Friday, February 13, 2015

The Fake Count, the Imaginary Pirates, and the 100% Real Grapefruit

So you’re about to sit down to a delicious fresh grapefruit for breakfast. Or maybe you’ve sectioned one up for a fruit salad, or even for a salsa or dinner dish with shrimp. And you’re wondering...hey, why do they call it a “grapefruit” anyway?

As you might imagine, we know the answer. Want to take a guess?

(Warning: Answer given below.)

Grapefruit growing in clusters.
The correct answer is b. We’ll forgive you if you didn’t know, since not that many people are lucky enough to have seen this juicy, succulent fruit growing.

Though the word is not Creole, grapefruit does originate from the Caribbean—either Jamaica or Barbados. Grapefruit, a relatively new fruit, is actually a hybrid of the sweet orange and another type of citrus, the pommelo. No one really knows if the fruit arose naturally or was deliberately created. And incidentally, it didn’t start out being called a grapefruit. It originally went by the name “shattuck” or “shaddock,” after a Captain Shaddock who, legend has it, first brought pommelo seeds to the Caribbean.

Legend has it that Captain Shaddock, of the East Indian Trading Company,
introduced pommelo seeds to the Caribbean.

So how did the grapefruit make its way to Florida? We have an interesting character named Odet Philippe to thank. The mists of history have obscured much of the story of Philippe, and Philippe added to the problem by telling some tall tales about himself.

************

TASK INSTRUCTIONS:
1. Do these statements agree with the grapefruit post? (a) Grapefruit is a hybrid of the sweet orange and the pommelo. (b) The word "grapefruit" is Creole. (c) Grapefruit was first known by another name. Answer yes or no for each, quoting the deciding words.
2. Reproduce the grapefruit post's text between "The Fake Count, the" and "growing in clusters.", inclusive.
3. Which geographic place names appear in the grapefruit post? List every one.

PROVIDED MATERIAL:

************

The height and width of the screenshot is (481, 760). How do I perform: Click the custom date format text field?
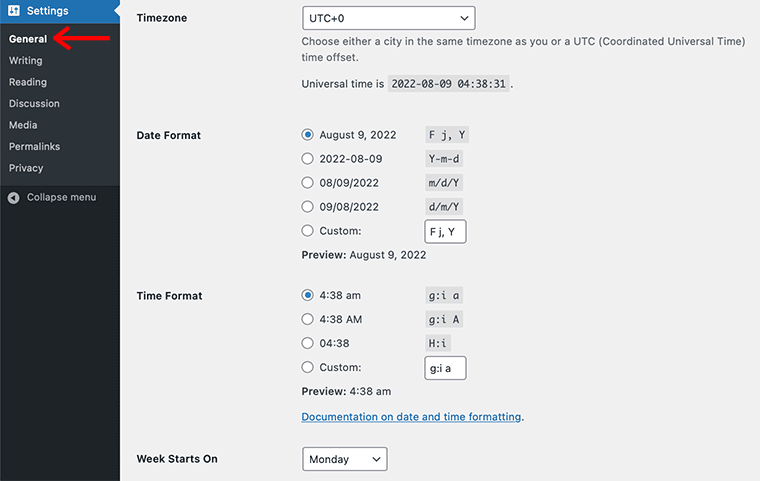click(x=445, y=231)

************

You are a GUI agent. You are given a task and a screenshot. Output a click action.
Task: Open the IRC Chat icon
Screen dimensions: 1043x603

************

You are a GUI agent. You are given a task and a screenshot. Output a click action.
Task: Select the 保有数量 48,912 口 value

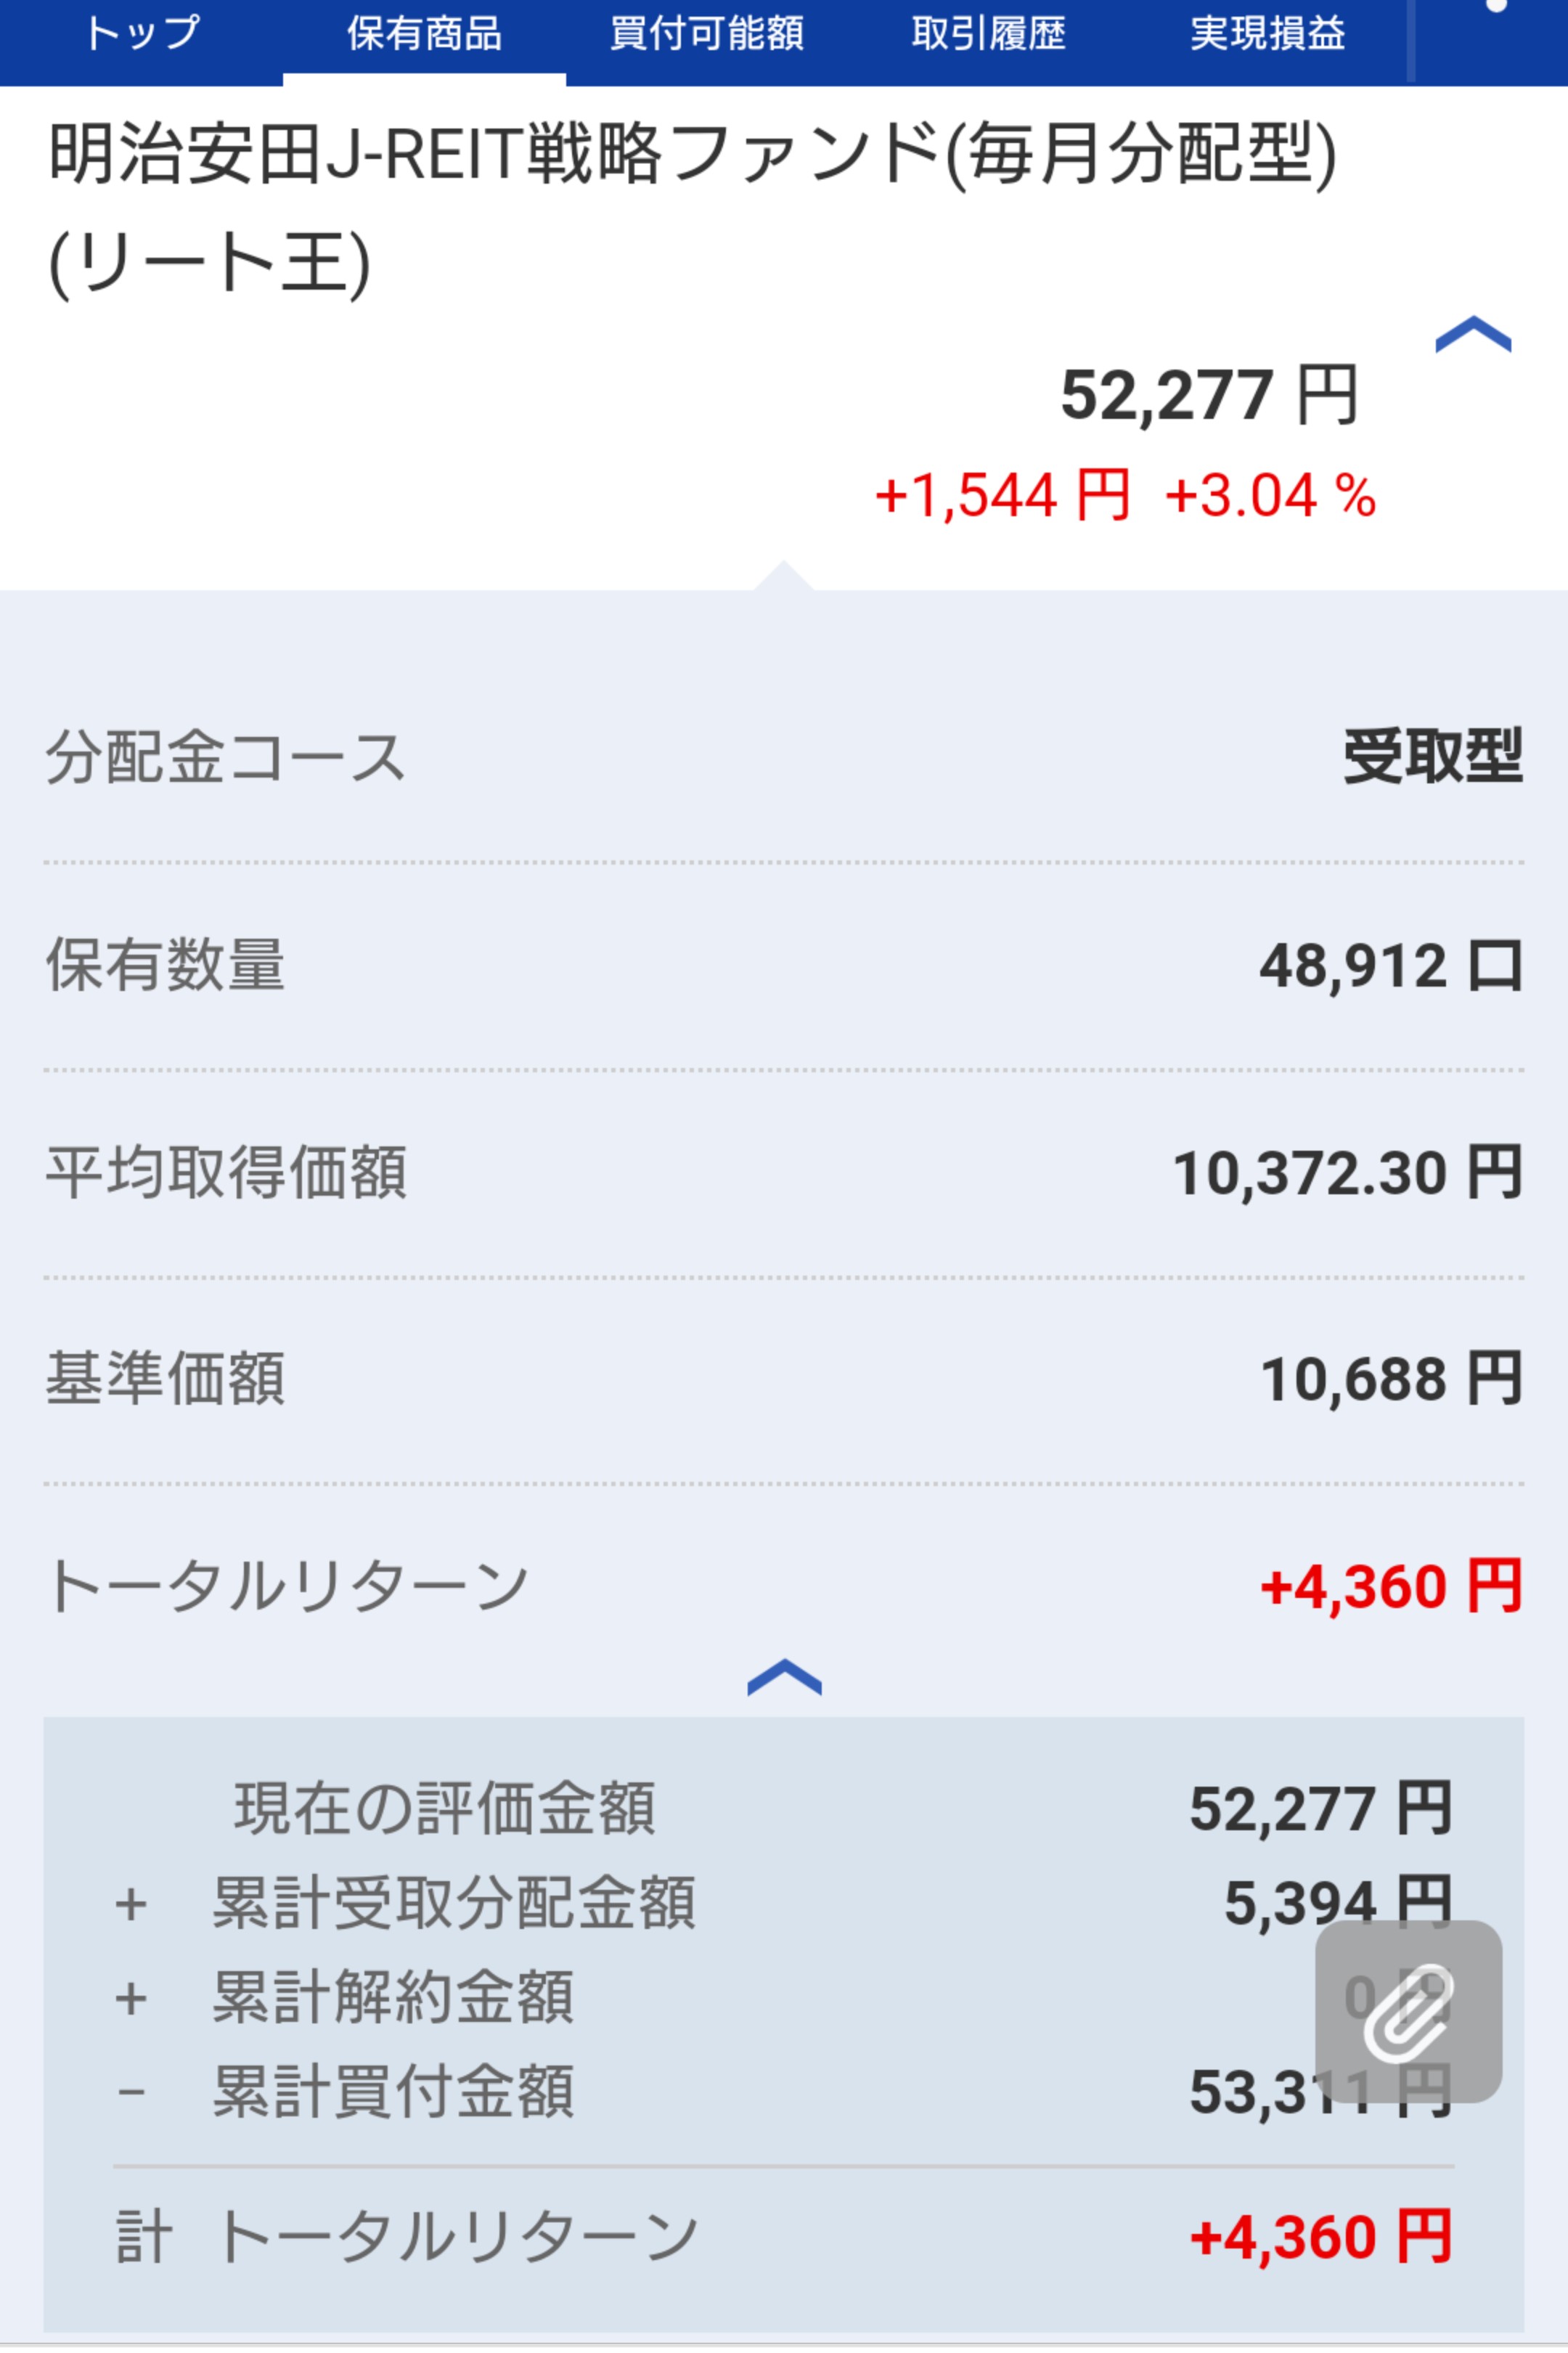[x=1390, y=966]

************

SOLUTIONS PER TASK:
1.
(a) Yes: "Grapefruit, a relatively new fruit, is actually a hybrid of the sweet orange and another type of citrus, the pommelo."
(b) No: "Though the word is not Creole"
(c) Yes: "It originally went by the name “shattuck” or “shaddock,”"

2.
The Fake Count, the Imaginary Pirates, and the 100% Real Grapefruit

So you’re about to sit down to a delicious fresh grapefruit for breakfast. Or maybe you’ve sectioned one up for a fruit salad, or even for a salsa or dinner dish with shrimp. And you’re wondering...hey, why do they call it a “grapefruit” anyway?

As you might imagine, we know the answer. Want to take a guess?

(Warning: Answer given below.)

Grapefruit growing in clusters.

3. Caribbean, Jamaica, Barbados, Florida